Magnus Dustler, Victor Dahlblom, Anders Tingberg, Sophia Zackrisson, “The effect of breast density on the performance of deep learning-based breast cancer detection methods for mammography,” Proc. SPIE 11513, 15th International Workshop on Breast Imaging (IWBI2020), 1151324 (22 May 2020); doi: 10.1117/12.2564328

Findings:  Transpara risk categorization is not affected by density.  Transpara has the potential to improve screening sensitivity even for women with high breast density.

Victor Dahlblom, Anders Tingberg, Sophia Zackrisson, Magnus Dustler, “Personalised breast cancer screening with selective addition of digital breast
tomosynthesis through artificial intelligence,” Proc. SPIE 11513, 15th International Workshop on Breast Imaging (IWBI2020), 115130C (22 May 2020); doi: 10.1117/12.2564344

Findings:  Using DBT only for cases marked as highly suspicious by Transpara in mammography could be an alternative to a complete DBT screening.  If adding DBT for women with Transpara Score 10 in mammography, 12% of the women would have DBT added and 26% more cancers would be detected, with a 21% increase in false positives.

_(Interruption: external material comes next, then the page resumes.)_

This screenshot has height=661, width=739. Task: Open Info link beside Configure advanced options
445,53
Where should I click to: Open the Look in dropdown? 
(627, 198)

Alejandro Rodríguez-Ruiz, Kristina Lång, Albert Gubern-Merida, Mireille Broeders, Gisella Gennaro, Paola Clauser, Thomas Helbich, Thomas Mertelmeier, Margarita Chevalier, Matthew Wallis, Ingvar Andersson, Sophia Zackrisson, R. M. Mann, I. Sechopoulos, “Can AI serve as an independent second reader of mammograms? a simulation study,” Proc. SPIE 11513, 15th
International Workshop on Breast Imaging (IWBI2020), 115130O (22 May 2020); doi: 10.1117/12.2564114

Findings:  Using Transpara as a second reader in a double reading setting, workload could be reduced by 44%, without an impact in sensitivity and with a possible specificity increase by 5.3%.

Anna Bejnö, Gustav Hellgren, Alejandro Rodriguez-Ruiz, Predrag R. Bakic, Sophia Zackrisson, Anders Tingberg, Magnus Dustler, “Artificial intelligence
together with mechanical imaging in mammography,” Proc. SPIE 11513, 15th International Workshop on Breast Imaging (IWBI2020), 1151320 (22 May 2020); doi: 10.1117/12.2564107

Findings:  Mechanical imaging (MI) estimates the relative stiffness of suspicious breast abnormalities by measuring the distribution of pressure on the compressed breast.  MI combined with Transpara has the potential to increase the accuracy of mammography screening.

Koen Dercksen, Michiel Kallenberg, Jaap Kroes, “Robust multi-vendor breast region segmentation using deep learning,” Proc. SPIE 11513, 15th International Workshop on Breast Imaging (IWBI2020), 115131A (22 May 2020); doi: 10.1117/12.2564108

Findings:  Transpara can provide robust breast region segmentations in a multimodal multi-vendor setting.